Hip Dysplasia Causes
The ball portion of the upper thigh bone fits into the hip socket and forms a stable ball and socket joint for smooth movement. If the socket doesn’t fully cover the ball portion, then the condition is known as hip dysplasia. It damages the cartilage lining the hip joint and the labrum (the soft cartilage) that covers the hip joint’s socket – hip labral tear.
This condition is mostly present in a child shortly after birth. However, if the condition is mild, then it doesn’t cause any symptoms until the child grows into a teenager or young adult.
Hip Dysplasia Symptoms
The signs and symptoms may vary according to the age group. During infancy, the mother can easily notice less flexibility in one hip than the other. The child limps as he or she begins to walk. One leg of the child seems to be longer than the other.
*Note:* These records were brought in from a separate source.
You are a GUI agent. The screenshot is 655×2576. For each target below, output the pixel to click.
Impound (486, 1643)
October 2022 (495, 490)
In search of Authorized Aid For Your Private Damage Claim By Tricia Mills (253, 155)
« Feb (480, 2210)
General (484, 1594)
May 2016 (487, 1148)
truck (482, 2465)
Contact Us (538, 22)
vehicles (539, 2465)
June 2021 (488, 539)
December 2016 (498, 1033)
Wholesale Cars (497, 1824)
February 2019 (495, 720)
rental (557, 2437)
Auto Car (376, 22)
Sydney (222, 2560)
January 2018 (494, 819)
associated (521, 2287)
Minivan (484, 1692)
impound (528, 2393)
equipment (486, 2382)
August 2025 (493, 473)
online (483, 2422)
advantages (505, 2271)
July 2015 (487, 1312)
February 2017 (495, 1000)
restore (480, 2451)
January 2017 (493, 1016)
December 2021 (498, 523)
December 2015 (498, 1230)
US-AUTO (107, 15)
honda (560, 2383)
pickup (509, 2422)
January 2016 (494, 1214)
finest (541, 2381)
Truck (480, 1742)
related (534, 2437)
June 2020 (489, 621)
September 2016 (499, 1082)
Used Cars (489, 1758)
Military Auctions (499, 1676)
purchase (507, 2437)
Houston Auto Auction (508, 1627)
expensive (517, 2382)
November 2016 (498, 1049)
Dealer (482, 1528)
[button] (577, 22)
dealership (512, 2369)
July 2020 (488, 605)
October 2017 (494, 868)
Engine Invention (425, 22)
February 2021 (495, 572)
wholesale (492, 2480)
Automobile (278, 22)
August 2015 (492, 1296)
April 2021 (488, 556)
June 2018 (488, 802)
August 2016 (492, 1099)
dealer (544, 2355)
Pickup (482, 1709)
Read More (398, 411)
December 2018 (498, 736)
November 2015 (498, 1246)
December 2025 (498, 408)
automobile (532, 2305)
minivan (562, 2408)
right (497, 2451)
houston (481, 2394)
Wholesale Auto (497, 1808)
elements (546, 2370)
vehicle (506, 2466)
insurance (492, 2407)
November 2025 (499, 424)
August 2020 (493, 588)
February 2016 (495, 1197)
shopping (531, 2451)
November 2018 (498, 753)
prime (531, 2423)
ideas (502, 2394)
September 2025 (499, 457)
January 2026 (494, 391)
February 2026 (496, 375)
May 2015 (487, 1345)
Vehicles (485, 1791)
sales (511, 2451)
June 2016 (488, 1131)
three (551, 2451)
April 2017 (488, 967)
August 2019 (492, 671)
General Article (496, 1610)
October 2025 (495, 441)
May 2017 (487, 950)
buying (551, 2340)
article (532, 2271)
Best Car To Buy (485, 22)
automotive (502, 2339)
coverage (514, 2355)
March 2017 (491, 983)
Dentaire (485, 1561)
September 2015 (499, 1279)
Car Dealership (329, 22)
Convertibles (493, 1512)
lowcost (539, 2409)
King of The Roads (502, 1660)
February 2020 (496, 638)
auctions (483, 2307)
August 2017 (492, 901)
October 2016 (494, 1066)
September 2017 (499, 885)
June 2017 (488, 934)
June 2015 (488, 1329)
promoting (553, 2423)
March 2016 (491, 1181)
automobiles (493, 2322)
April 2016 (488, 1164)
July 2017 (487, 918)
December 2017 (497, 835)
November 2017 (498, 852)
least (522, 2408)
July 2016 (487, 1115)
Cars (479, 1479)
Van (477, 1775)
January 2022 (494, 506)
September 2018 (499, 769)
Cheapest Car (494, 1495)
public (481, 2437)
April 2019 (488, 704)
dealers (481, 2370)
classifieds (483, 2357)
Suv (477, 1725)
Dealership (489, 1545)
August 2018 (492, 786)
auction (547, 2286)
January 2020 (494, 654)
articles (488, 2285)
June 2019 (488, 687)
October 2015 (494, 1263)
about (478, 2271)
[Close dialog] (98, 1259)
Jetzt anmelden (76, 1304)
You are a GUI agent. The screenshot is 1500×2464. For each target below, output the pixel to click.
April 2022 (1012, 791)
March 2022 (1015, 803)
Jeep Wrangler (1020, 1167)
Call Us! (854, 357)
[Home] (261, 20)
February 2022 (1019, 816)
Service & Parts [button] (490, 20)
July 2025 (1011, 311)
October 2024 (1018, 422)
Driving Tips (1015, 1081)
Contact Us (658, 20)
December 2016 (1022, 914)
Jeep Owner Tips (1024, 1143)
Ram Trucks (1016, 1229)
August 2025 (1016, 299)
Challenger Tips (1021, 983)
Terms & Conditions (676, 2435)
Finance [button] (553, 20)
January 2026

In teenagers and young adults, hip dysplasia can cause painful conditions such as hip labral tear or osteoarthritis. The pain in the hip and groin region increases with activity. Some persons may experience a sensation of instability in the hip joint.
Hip Dysplasia Causes
The problem mostly begins at birth. At this time of a person’s life, the hip joint is made of soft cartilage – which becomes hardened into bone. The ball and socket joint fit together perfectly as a mold. But when the ball fails to fit firmly into the socket – it remains shallow and does not fully form around the ball.
The hip joint moves out from its position during the last month before birth due to the space within the womb becoming crowded. The reduction in space in the womb may be due to the large size of the baby, first pregnancy, and breech presentation.
Hip Dysplasia Risk Factors
The risk increases if babies are born in the breech position. The condition is common in girls and also runs in families.
Hip dysplasia causes this condition: Hip dysplasia can lead to hip labral tear over time as it damages the labrum (the soft cartilage that rims the hip socket). The risk of osteoarthritis increases in people who have hip dysplasia.
For children a variety of treatment options are available. The treatment depends on the extent of hip damage and the age of the child. For mild to moderate cases, orthopedic doctors treat the child with a soft brace. For babies older than 6 months, braces won’t work well. The orthopedic doctor repositions the bone in the proper position and then uses a full body cast to hold the hip joint in a proper position.
However, in severe cases, doctors correct the hip socket by cutting it free from the pelvis and then repositioning it so that it matches perfectly with the ball. The procedure is known as periacetabular osteotomy.
In older people, dysplasia can severely damage their hip joints leading to debilitating arthritis. For older people, hip replacement surgery remains an option.
In older children, young adults, and older people, orthopedic doctors recommend surgery to move the bones into the proper position for proper movement of the joint.